In PUBLIC KEY CRYPTOGRAPHY each user has a private key and a corresponding, related public key. It is computationally feasible to generate the keys together but not feasible to compute the private key given knowledge of the public key. This allows the public key to distributed freely. Anyone can use it to encrypt a message that only the owner of the private key can decrypt.

A major issue with public key cryptography is ensuring that you have the correct public key. An attacker can post a public key claiming to belong to someone else; any message encrypted with it can then be read by the attacker who actually has the corresponding private key. In real life this problem is addressed by "certifying" public keys... having them digitally signed by a "certificate authority" who is trusted to only endorse (sign) public keys that are truly controlled by the entity to which they are associated.
The key sizes of public key algorithms can't be compared with the key sizes of symmetric algorithms. Public key cryptography relies on "hard" mathematical problems and the keys need to be large enough to make solving the underlying problem infeasible. How large this is depends on the underlying problem.

The three main public key algorithms in use today are RSA (which relies on the difficulty of factoring huge numbers), ElGamal (which relies on the difficulty of computing discrete logarithms in large, finite fields), and Elliptic Curve Cryptography (which relies on the difficulty of computing discrete logarithms in fields based on elliptic curves). All three of these algorithms are much slower than the symmetric key algorithms (typically hundreds of times slower). Also, the required key sizes are much larger. Notably ECC methods are faster and use smaller keys than the other two approaches. Elliptic curve cryptography is thus very popular now.
As a result of the slowness of public key methods, most uses of public key cryptography entail one principal generating a random SESSION KEY for a suitable symmetric algorithm and then using the public key of the recipient to encrypt just the session key. The bulk data communicated is then encrypted with the session key. This uses the public key algorithm on a small object (the session key) and lets the large data set be handled by the much faster symmetric algorithm.

• [Information provided]:

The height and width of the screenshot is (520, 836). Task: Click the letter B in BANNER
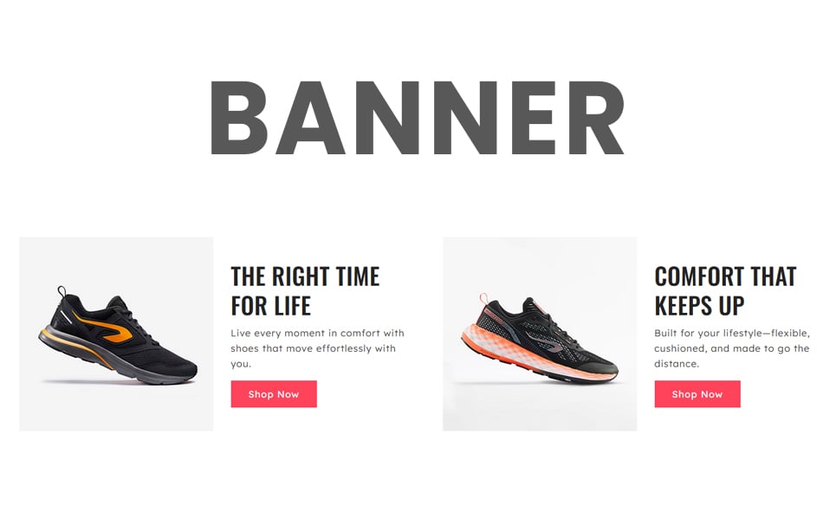239,118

• [What the exercise asks]: Copy out the entire public key cryptography passage above, word for word.

• [Right answer]:
In PUBLIC KEY CRYPTOGRAPHY each user has a private key and a corresponding, related public key. It is computationally feasible to generate the keys together but not feasible to compute the private key given knowledge of the public key. This allows the public key to distributed freely. Anyone can use it to encrypt a message that only the owner of the private key can decrypt.

A major issue with public key cryptography is ensuring that you have the correct public key. An attacker can post a public key claiming to belong to someone else; any message encrypted with it can then be read by the attacker who actually has the corresponding private key. In real life this problem is addressed by "certifying" public keys... having them digitally signed by a "certificate authority" who is trusted to only endorse (sign) public keys that are truly controlled by the entity to which they are associated.
The key sizes of public key algorithms can't be compared with the key sizes of symmetric algorithms. Public key cryptography relies on "hard" mathematical problems and the keys need to be large enough to make solving the underlying problem infeasible. How large this is depends on the underlying problem.

The three main public key algorithms in use today are RSA (which relies on the difficulty of factoring huge numbers), ElGamal (which relies on the difficulty of computing discrete logarithms in large, finite fields), and Elliptic Curve Cryptography (which relies on the difficulty of computing discrete logarithms in fields based on elliptic curves). All three of these algorithms are much slower than the symmetric key algorithms (typically hundreds of times slower). Also, the required key sizes are much larger. Notably ECC methods are faster and use smaller keys than the other two approaches. Elliptic curve cryptography is thus very popular now.
As a result of the slowness of public key methods, most uses of public key cryptography entail one principal generating a random SESSION KEY for a suitable symmetric algorithm and then using the public key of the recipient to encrypt just the session key. The bulk data communicated is then encrypted with the session key. This uses the public key algorithm on a small object (the session key) and lets the large data set be handled by the much faster symmetric algorithm.